--- Source document ---
------
• Abortion;
  • acute phase proteins;
  • horse;
  • pregnancy loss


Currently, placentitis, an important cause of late pregnancy loss in mares, is diagnosed by clinical signs and ultrasonography. Acute phase proteins (APP) are mainly produced and secreted by the liver in response to acute inflammatory stimuli. We hypothesized that APP are increased in mares with placentitis.

Method of study

Concentrations of serum amyloid A (SAA), haptoglobin (Hp), fibrinogen (Fb), and white blood cell counts (WBC) were determined in plasma of mares with experimentally induced placentitis and gestationally age-matched control mares. Placentitis was induced via intracervical inoculation of Streptococcus equi subspecies zooepidemicus, a common isolate from clinical cases of bacterial placentitis. Concentrations of SAA and Hp were also determined in the 10 days pre-partum in normal mares.
------
--- Available data ---
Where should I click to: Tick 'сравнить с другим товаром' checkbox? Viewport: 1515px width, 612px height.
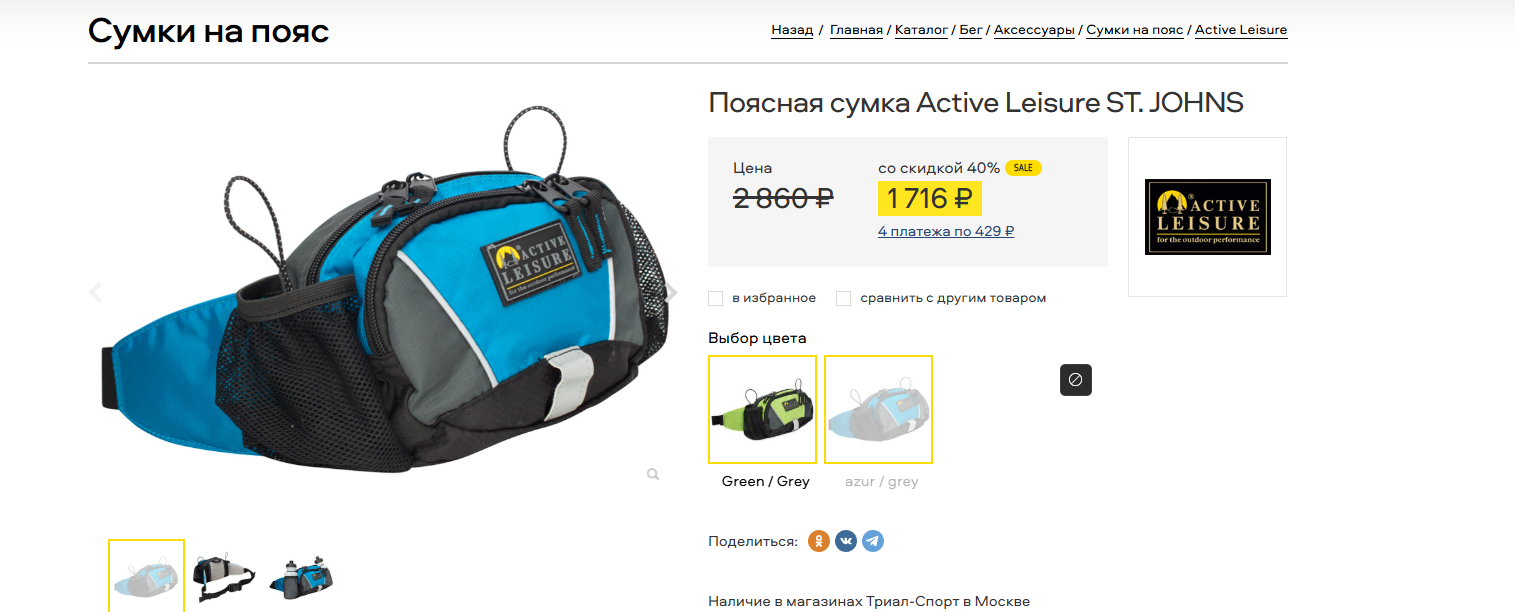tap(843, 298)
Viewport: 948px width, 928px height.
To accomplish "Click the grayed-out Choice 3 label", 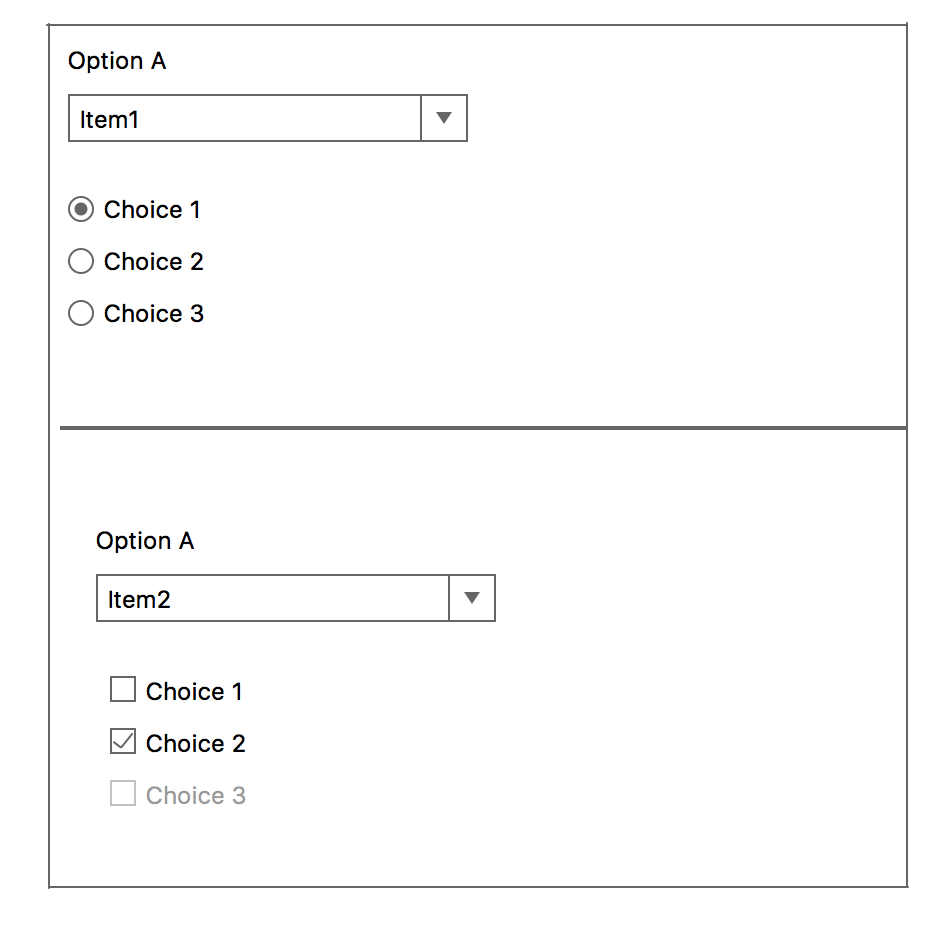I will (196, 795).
------
--- Tasks and exercises ---
A. In the placentitis abstract, how was placentitis induced in the mares?
B. Continue the abstract on acute phase proteins in mares with placentitis from the point where it stops.
The lines have no connection to the text about placentitis in mares.

--- Task-by-task answers ---
A. By intracervical inoculation of Streptococcus equi subspecies zooepidemicus.

B.
Results and conclusion

Mares with placentitis aborted within 5–25 days after inoculation. Concentrations of SAA and Hp rapidly increased subsequent to experimental induction of placentitis and remained increased until abortion. Neither Fb nor WBC appeared to be useful markers for placentitis. Parturition did not trigger increase in either SAA or Hp in normal foaling mares.